Sunday, 24 November 2013
Anxiety (3) (Matt. 6:25-34)
Jesus reminds his disciples of the great priority of their lives - seek first the kingdom of God. His use of the word ‘first’ does not mean that we should spend the first hours of a day focussing on God and then spend the remaining time on other matters. Rather he means that in whatever we are engaged, it must be connected to the growth of God’s kingdom. As Paul put it in 1 Corinthians 10:31: ‘So, whether you eat or drink, or whatever you do, do all to the glory of God.’ It is useful to spend the initial time of a day in personal devotions, yet the fact is that throughout the whole of each day we are to live for God.

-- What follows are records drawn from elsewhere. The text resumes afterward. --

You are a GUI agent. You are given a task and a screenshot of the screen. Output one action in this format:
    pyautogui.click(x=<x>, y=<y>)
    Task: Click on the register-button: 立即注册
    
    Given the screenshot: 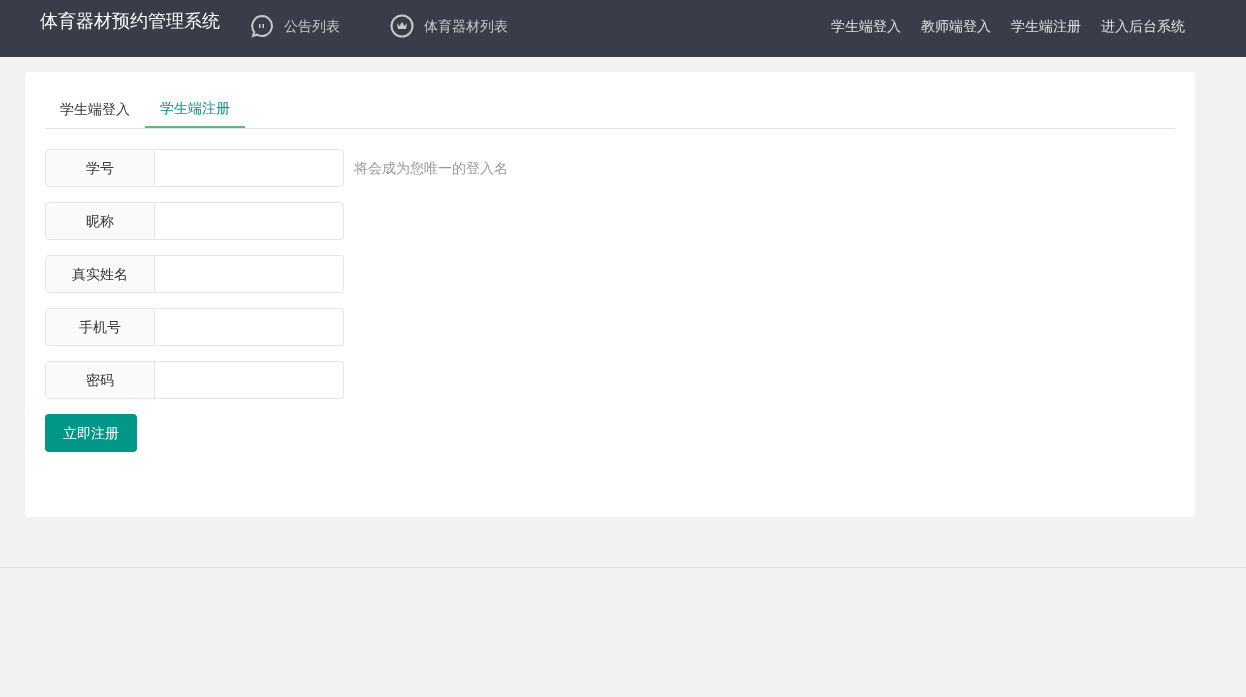 What is the action you would take?
    pyautogui.click(x=91, y=433)
    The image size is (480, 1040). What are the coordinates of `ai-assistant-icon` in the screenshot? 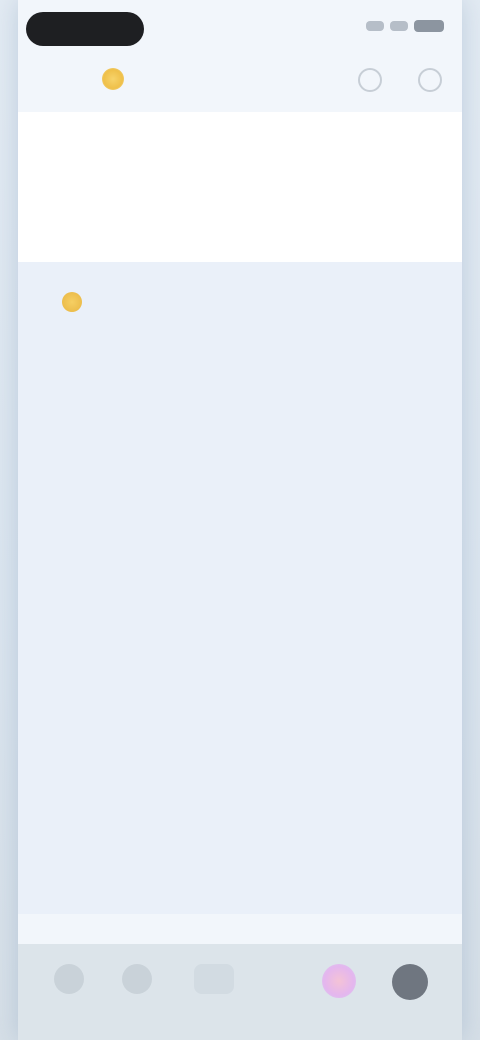 It's located at (339, 981).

‘First’ points to the importance of choice. Every day, we will have to make choices that will affect our commitment to the kingdom of God. The choice is not usually between what is good and what is bad. Rather it is often a choice between what is better and what is best. This feature of choice will occur in an endless number of ways, and putting God ‘first’ will mean choosing what is best.
The word also challenges us to the amount of energy we put into the task. Usually a person puts the most energy into the practices that mean the most to him. These practices require his total focus and not his half-hearted intention. Sometimes a person will try and read a book and watch the TV simultaneously. The obvious result is that the person will achieve neither task, and if he thinks he has, then we know that there is something wrong with his sense of what was required for either interest. He should have made a choice and then put all his concentration into fulfilling that choice. It is not possible to focus on the kingdom of God and on something else simultaneously; and it is not possible to focus on the kingdom of God casually.
In verse 34, Jesus tells his disciples that they should aim to live one day at a time. This does not mean that they should not make preparations for the future – a Christian farmer has to sow his seed in anticipation of a future harvest. Yet they are forbidden to worry about the future. As has been pointed out, worry about the future can be pointless because the thing feared may not happen, and if it does happen we will have worried about it longer than we had to.
How can we live one day at a time? By thinking of God. We could think of him in this way. When we waken up in the morning, we should say to ourselves, ‘I don’t know what is going to happen to me today. Yet I know that God is in control of today by his providence. I also know that whatever happens today is part of God’s great purpose by which he is going to bring great glory to his own name at the end. Further, I know that nothing that happens today can prevent God from fulfilling many of his great and precious promises.’
At the close of each day, we can review it and say, ‘Today God took care of me in many different ways. And if in one or two ways, things did not go as I wanted, yet I also know that he will work these things for my spiritual benefit now and for my eternal benefit in the future. It is also the case that throughout this day God has kept many of his promises to me: I have been kept safe through temptations, I have been given thoughts about heaven, I have been enabled to pray at the throne of grace etc.’
When we think of God every day, when his kingdom becomes our present focus, then the cares of the future will become eclipsed by the spiritual achievements and responsibilities of the present. Focusing on the troubles of the future prevents us serving God in the present. Serving God in the present helps us through the troubles of each day, and if persevered in will eventually deal with future troubles as well.